B. Constructive Fraud

[15] Rapkin also claims a genuine issue of material fact with regard to whether Cardinal committed constructive fraud7 vis-a-vis Rapkin and the other physician shareholders. As we explained in Demming v. Underwood, 943 N.E.2d 878, 892 (Ind.Ct.App.2011), trans. denied, constructive fraud arises by operation of law from a course of conduct which, if sanctioned by law, would secure an uncon-' scionable advantage, irrespective of the existence or evidence of actual intent to defraud. The five elements of constructive fraud are: (i) a duty owing by the party to be charged to the complaining party due to their relationship; (ii) violation of that duty by the making of deceptive material misrepresentations of past or existing facts or remaining silent when a duty to speak exists; (iii) reliance thereon by the complaining party; (iv) injury to the complaining party as a proximate result thereof; and (v) the gaining of an advantage by the party to be charged at the expense of the complaining party. Id. (citing Rice v. Strunk, 670 N.E.2d 1280, 1284 (Ind.1996)). A plaintiff alleging the existence of constructive fraud has the burden of proving the first and last of these elements. Id. Once a plaintiff satisfies this burden, the burden shifts to the defendant to disprove at least one of the remaining three elements by clear and unequivocal proof. Id.

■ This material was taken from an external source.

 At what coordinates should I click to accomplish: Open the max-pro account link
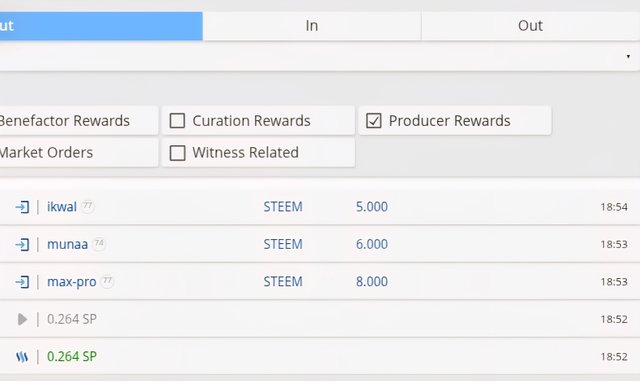pos(71,282)
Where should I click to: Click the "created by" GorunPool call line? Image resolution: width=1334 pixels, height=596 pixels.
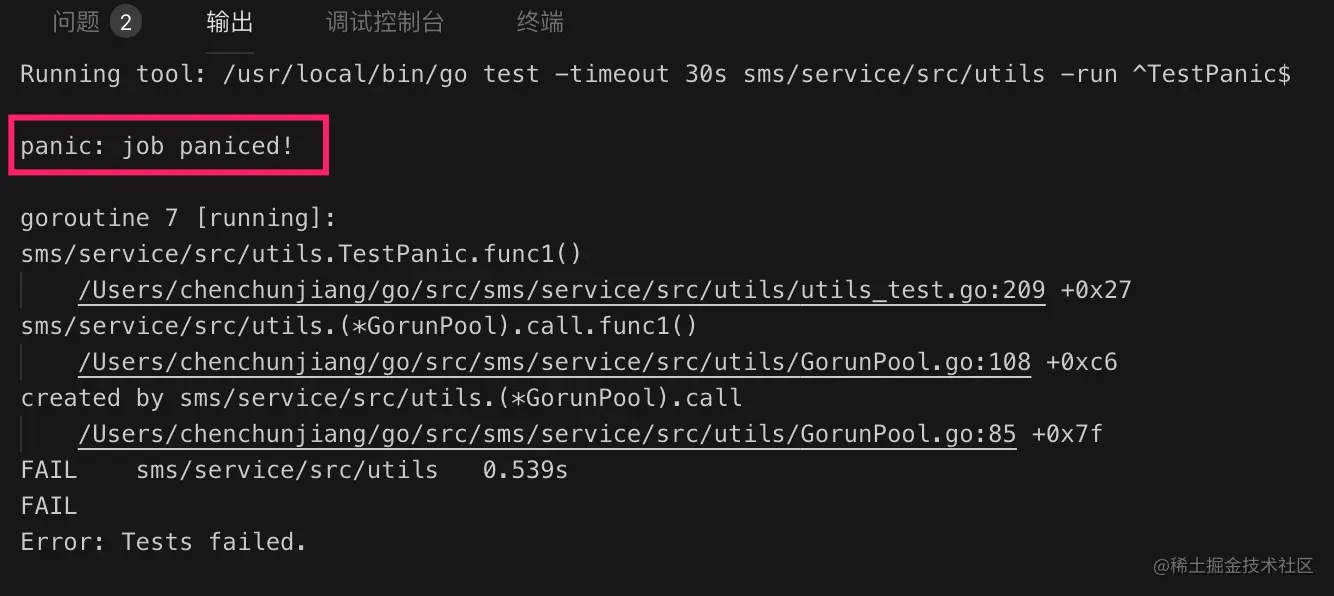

[16] Here, no dispute appears to exist with regard to the first element, i.e., the existence of a fiduciary duty between the shareholders of a closely held corporation. See Boehm, 743 N.E.2d at 240. Rapkin claims that the designated evidence is also sufficient to create a genuine issue of material fact with regard to the last element, i.e., whether Cardinal gained an advantage at the expense of the physician shareholders. Again, we are inclined to agree. Winconek’s and Scanemeo’s affidavits support a reasonable inference that Gildersleve knew about the precarious financial condition of the LLCs and, instead of informing the physician shareholders of this information; encouraged them to purchase more shares, thus divesting Cardinal of a substantial portion of its interest in *760the insolvent LLCs. The existence of a fiduciary duty and the gaining of an advantage are the only two elements that Rap-kin is required to prove. See Demming, 943 N.E.2d at 892.

[17] Still, Rapkin’s designated evidence would also support an inference with regard to the remaining elements of constructive fraud. If Gildersleve knew that the LLCs were borrowing money to pay dividends, yet still encouraged the physician shareholders to purchase shares from Cardinal, this could be seen as a violation of the fiduciary duty by remaining silent when he should have spoken. Also, Scane-meo’s affidavit supports a reasonable inference that the physician shareholders purchased shares in reliance on Gildersleve’s encouragement to do so, which ultimately resulted in Cardinal selling what were essentially worthless shares for over $1.6 million.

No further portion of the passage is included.